(Stored records)
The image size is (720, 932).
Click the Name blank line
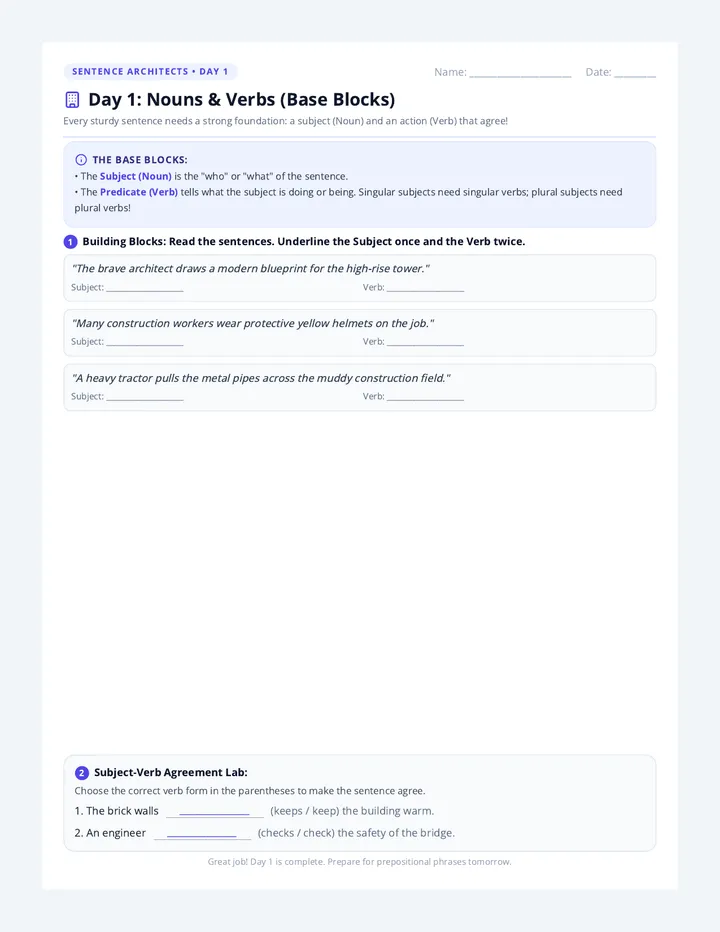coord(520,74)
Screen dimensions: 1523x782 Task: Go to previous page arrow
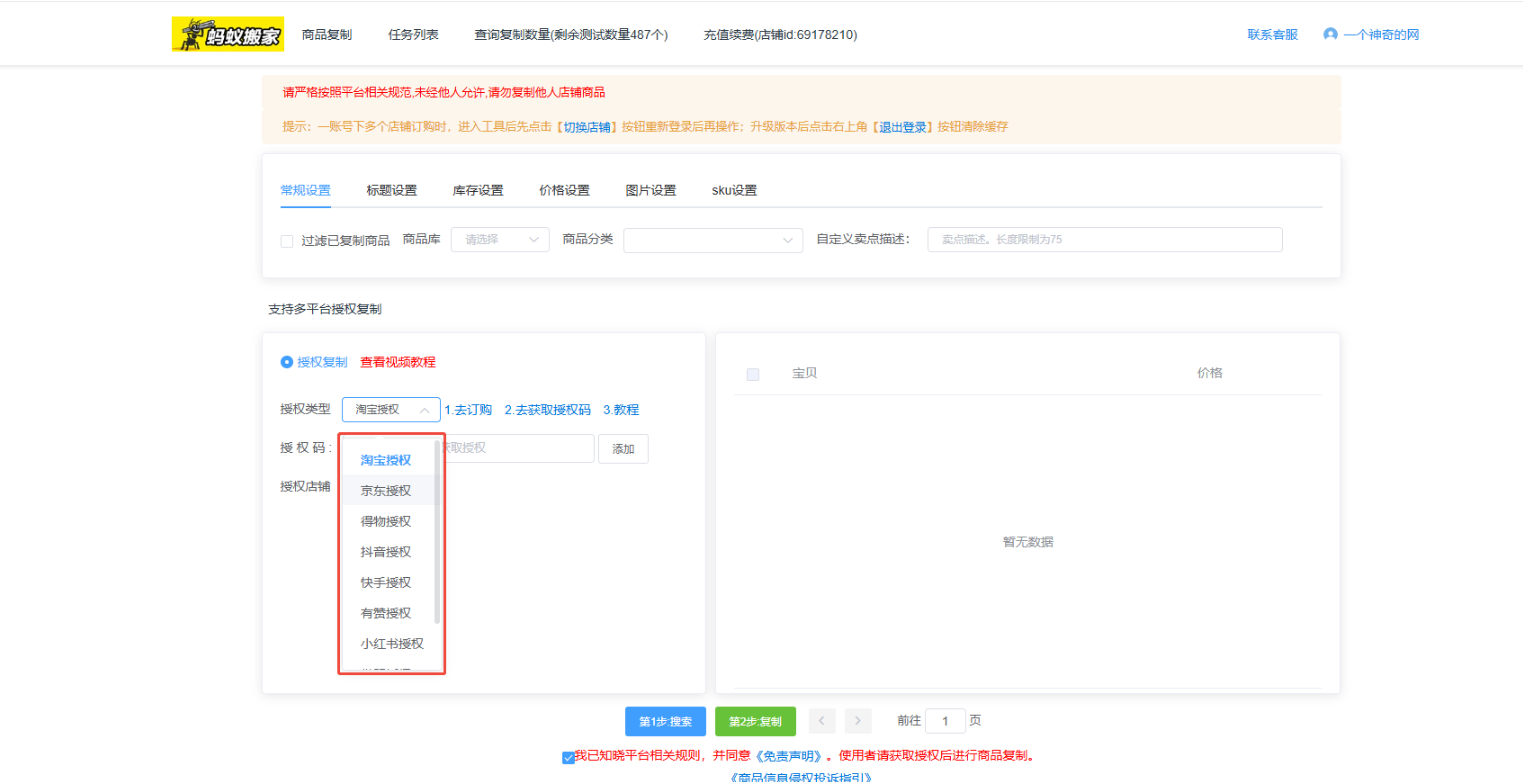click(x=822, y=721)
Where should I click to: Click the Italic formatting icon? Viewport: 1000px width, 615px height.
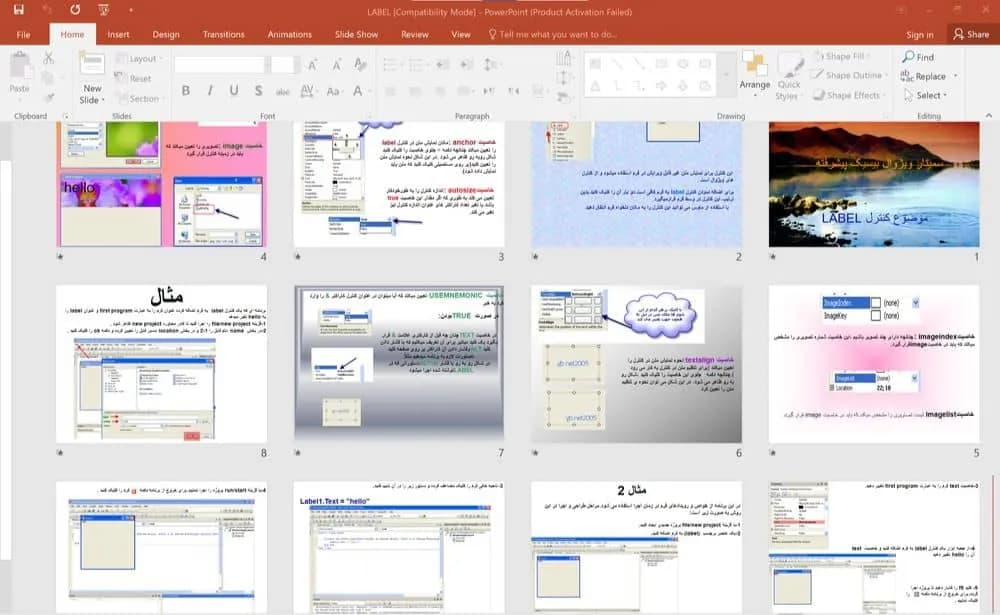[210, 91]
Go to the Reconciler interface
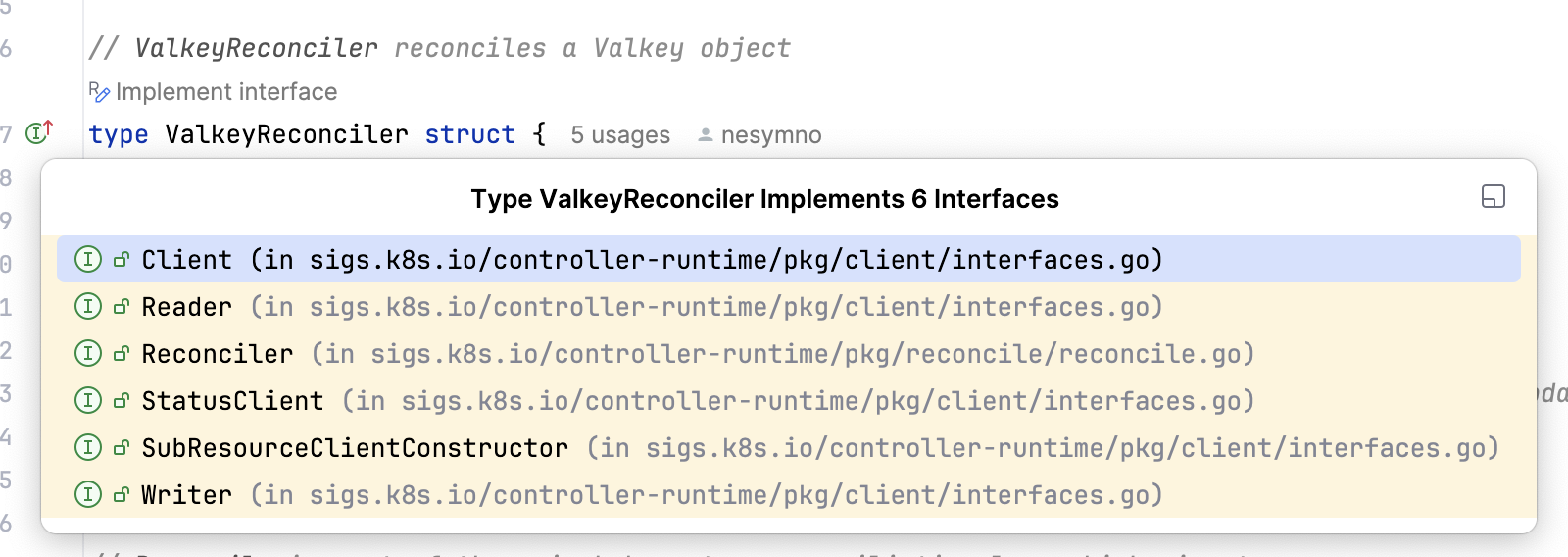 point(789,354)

* * *

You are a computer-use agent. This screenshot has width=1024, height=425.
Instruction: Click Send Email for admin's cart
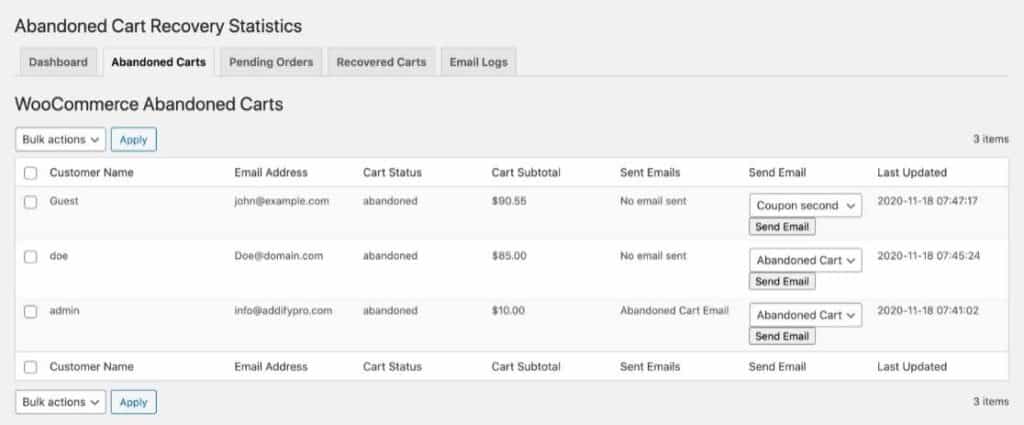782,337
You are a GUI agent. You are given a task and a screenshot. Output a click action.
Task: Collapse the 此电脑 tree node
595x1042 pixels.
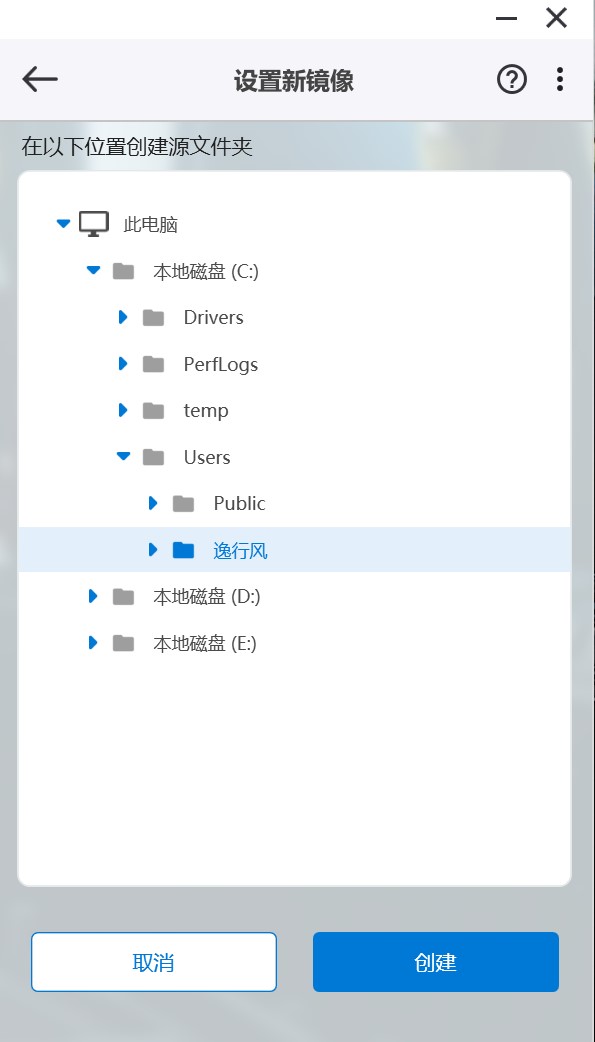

Assignment: When a line in the entries above contains "agent", count it; please answer with the number only.

Response below: 2